Elle introduit une rupture dans la littérature médicale, avec une approche pratique, basée sur les causes plus que sur les symptômes, accessible aux autres sages-femmes et lucide quant aux effets de genre. Elle est une pionnière de la reconnaissance de la compétence des femmes en obstétrique.

Sage-femme de la cour[modifier | modifier le code]

Louise Bourgeois, avant de devenir sage-femme, est elle-même mère de cinq enfants[1]. Elle participera au cours de sa vie à plus de 2000 accouchements[1].

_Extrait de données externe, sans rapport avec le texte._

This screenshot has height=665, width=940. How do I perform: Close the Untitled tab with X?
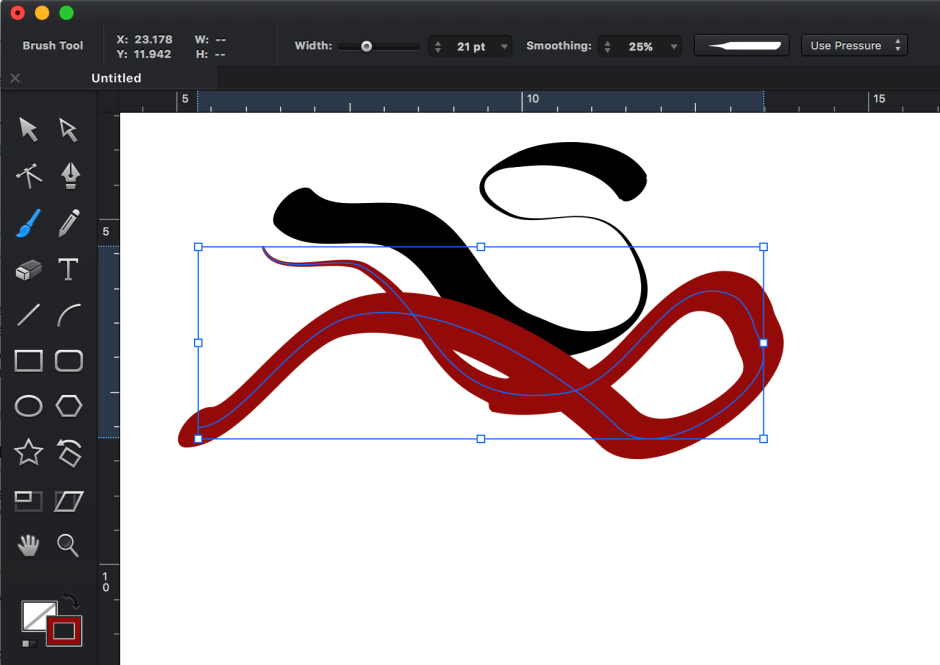click(x=15, y=78)
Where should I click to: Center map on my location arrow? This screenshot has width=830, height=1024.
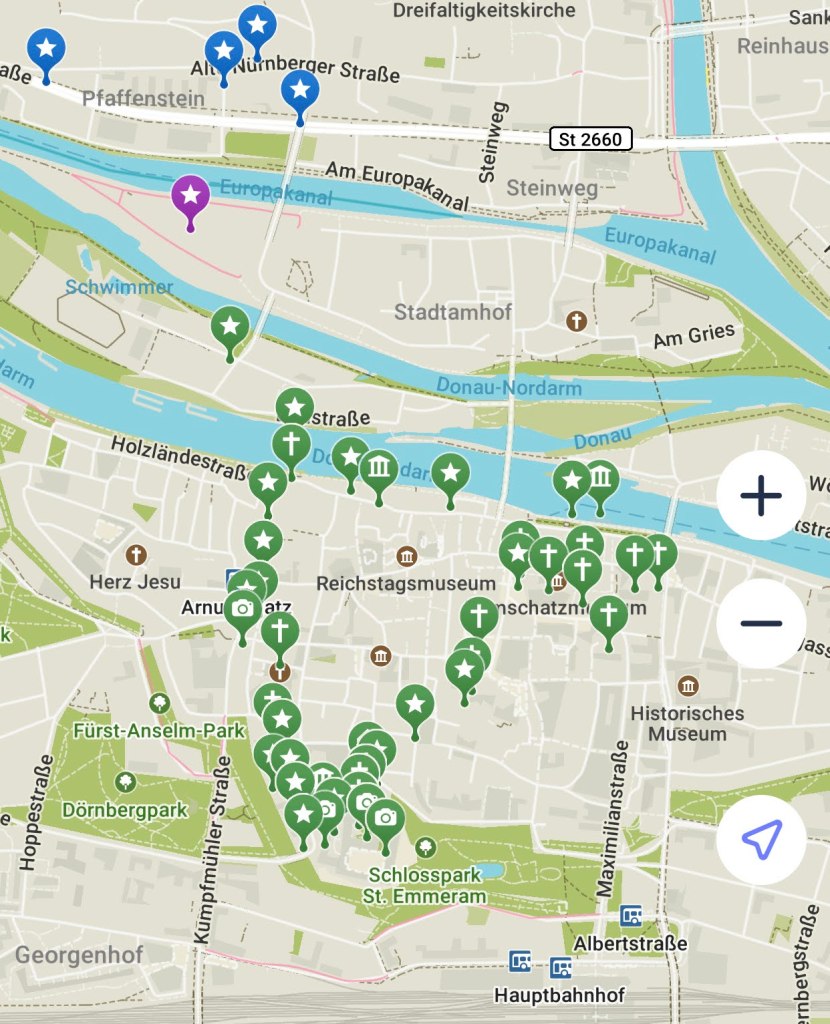761,839
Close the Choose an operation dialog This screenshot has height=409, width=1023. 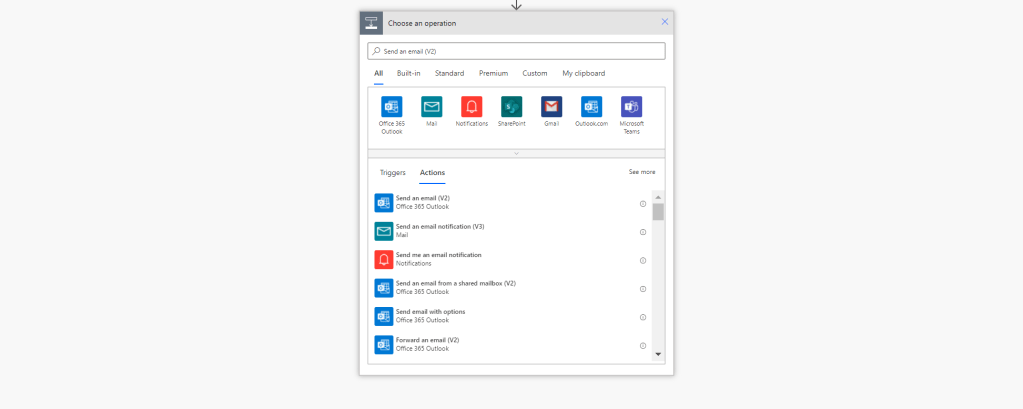coord(665,21)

Sage-femme[modifier | modifier le code]

Mariée en 1594 à Martin Boursier, maître chirurgien, elle se trouve sans ressources quand son mari est engagé dans les armées du roi pendant la guerre civile qui dure jusqu'en 1598.

Issue d'une famille aisée, elle sait lire et écrire et décide de devenir sage-femme. Elle apprend les bases de l'anatomie auprès de son marie et étudie les ouvrages de son maître Ambroise Paré, considéré comme le père de la chirurgie moderne. Elle obtient avec succès le diplôme de sage-femme le , malgré l'opposition de madame Dupuis, l'accoucheuse de Gabrielle d'Estrées, qui y voit un danger pour la profession : « puisqu'elle est la femme d'un chirurgien, elle s'entendra avec les médecins. […] Il ne nous faut recevoir que des femmes d'artisans qui n'entendent rien à nos affaires ».

Accoucheuse de la reine[modifier | modifier le code]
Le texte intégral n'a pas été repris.